Suite Daniel Libeskind

I) Le musée juif de Berlin

a) Historique et description formelle

La commande du musée juif de Berlin est une histoire assez rocambolesque, Libeskind en parle dans son autobiographie et insiste sur son caractère presque dédaléen. C’est au mois de novembre 1988 que Libeskind reçoit l’invitation au concours pour construire un département judaïque au musée de Berlin. Il raconte d’ailleurs pour illustrer les péripéties de cette commande :


« Franz Kafka a écrit une parabole intitulé « Un Message Impérial » […] Un empereur, voyant sa fin prochaine, envoie un serviteur délivrer un message urgent à l’un de ses plus humbles sujets qui vit loin du palais. Selon une péripétie typiquement kafkaïenne, le messager, arrêté par la foule à l’intérieur du château, ne parvient pas à se frayer un passage vers la sortie pour transmettre la nouvelle capitale. […] c’était moi le modeste sujet, et le Sénat de Berlin représentait l’empereur de Kafka. ». (p101)
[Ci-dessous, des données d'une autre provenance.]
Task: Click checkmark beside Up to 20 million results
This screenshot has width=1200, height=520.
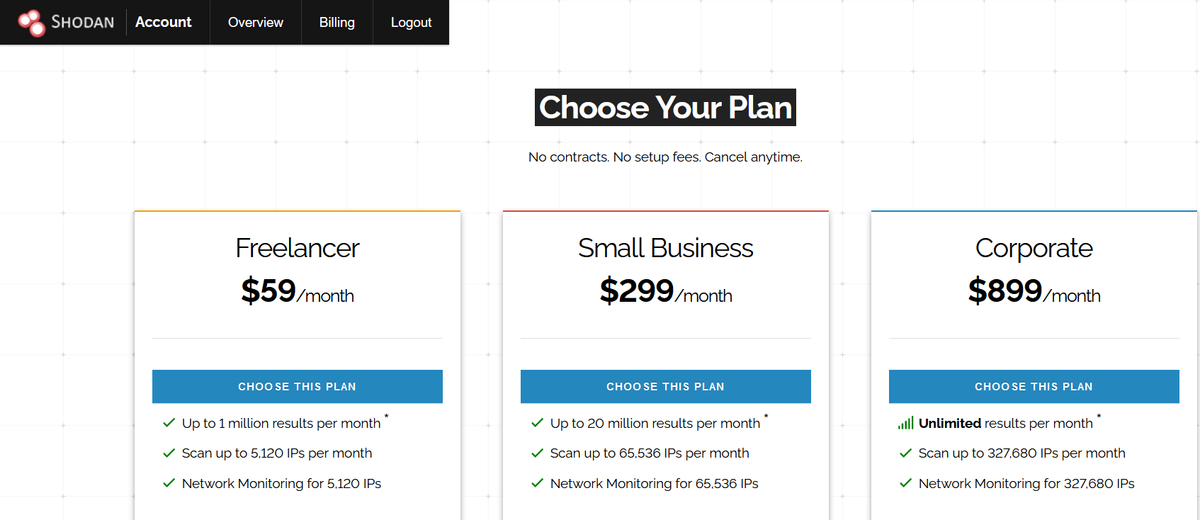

Tout d’abord, il reçoit la lettre d’invitation au concours après la date butoir, mais, poussé par sa femme Nina, il obtient un délais. Libeskind se met au travail et conçoit dès le départ une extension du musée qui se veut de montrer l’Histoire des juifs avec celle de Berlin :

« […] le plan que je comptais proposer intégrerai par le biais de l’architecture l’histoire de la communauté juive, riche et variée, de la ville de Berlin, et aiderait les gens à ressentir ce qui s’était passé » (p105)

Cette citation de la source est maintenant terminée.